北海道大学北方生物圏フィールド科学センターを中心とする研究者4名と全国の市民160名が連携し、日本固有種の毒蛇ヤマカガシにおける色彩多型の全国一斉調査を実施した。調査は青森県下北半島から鹿児島県屋久島に至る広範囲で行われ、従来6種類とされてきた色彩型を大きく上回る123種類以上の体色と模様の組み合わせが記録された。
「色彩多型」とは、同一種内で体の色や模様に多様性が見られる現象であり、生物の進化や生態適応を理解する上で重要な指標とされる。これまでの研究では、ヤマカガシの色彩型は関東型・関西型・九州型など地域名を冠した6種に分類されていたが、観察地域が限定的であったため、全国的な分布や多様性の実態は不明であった。
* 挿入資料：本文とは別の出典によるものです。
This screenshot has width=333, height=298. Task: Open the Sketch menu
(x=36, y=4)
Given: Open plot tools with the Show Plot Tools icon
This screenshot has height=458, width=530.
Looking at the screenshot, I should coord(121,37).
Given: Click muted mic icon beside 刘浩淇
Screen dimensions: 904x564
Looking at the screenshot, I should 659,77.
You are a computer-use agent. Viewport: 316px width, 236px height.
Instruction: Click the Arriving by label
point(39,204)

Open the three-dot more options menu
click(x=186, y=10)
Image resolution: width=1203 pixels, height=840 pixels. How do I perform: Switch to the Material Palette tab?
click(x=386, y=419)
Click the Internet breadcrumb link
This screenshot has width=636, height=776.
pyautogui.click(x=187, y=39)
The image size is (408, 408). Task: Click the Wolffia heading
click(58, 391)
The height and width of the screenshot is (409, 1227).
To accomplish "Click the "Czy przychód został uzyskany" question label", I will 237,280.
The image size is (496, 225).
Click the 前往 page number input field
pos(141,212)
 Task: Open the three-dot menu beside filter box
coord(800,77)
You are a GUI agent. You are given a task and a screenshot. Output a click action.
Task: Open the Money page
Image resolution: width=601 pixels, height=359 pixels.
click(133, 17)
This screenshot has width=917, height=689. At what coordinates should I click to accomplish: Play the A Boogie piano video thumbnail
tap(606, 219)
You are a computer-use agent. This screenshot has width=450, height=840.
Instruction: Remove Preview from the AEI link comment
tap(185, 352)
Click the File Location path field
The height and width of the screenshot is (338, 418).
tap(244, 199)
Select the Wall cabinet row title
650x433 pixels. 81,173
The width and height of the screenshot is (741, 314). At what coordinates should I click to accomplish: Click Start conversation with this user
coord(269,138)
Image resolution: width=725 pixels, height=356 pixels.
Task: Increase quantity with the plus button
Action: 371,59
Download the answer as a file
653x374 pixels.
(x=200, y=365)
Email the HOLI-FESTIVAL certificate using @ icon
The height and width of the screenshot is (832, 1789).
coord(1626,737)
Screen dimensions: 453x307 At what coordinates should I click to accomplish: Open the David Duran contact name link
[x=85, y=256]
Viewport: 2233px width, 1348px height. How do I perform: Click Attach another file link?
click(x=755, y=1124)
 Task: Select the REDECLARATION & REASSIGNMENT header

本研究では、SNS(X/旧Twitter)を通じて市民に画像提供を呼びかけ、953点の画像が集まった。そのうち条件を満たす180点を選別し、研究者が収集した328点のWeb画像および野外調査による30点を加えて解析を行った。その結果、色彩型は連続的な変異を示し、明確な分類群に分けることが困難であることが判明した。また、地域名を冠した型が他地域にも広く分布していることも確認された。さらに、模様の大きさと生息地の気温との相関が見出され、寒冷地に生息する個体ほど斑紋が小さい傾向があることが示唆された。これは、低温環境下での行動速度の低下を補うため、捕食者の視覚を混乱させる戦略の一環である可能性があると研究者らは述べている。
本研究は、研究者と市民が協働する「市民科学」の有効性を列島規模で実証したものであり、生物多様性の記録とその創出・維持機構の解明に向けた新たなアプローチを提示した。成果は2025年5月19日付で『Zoological Journal of the Linnean Society』に掲載された。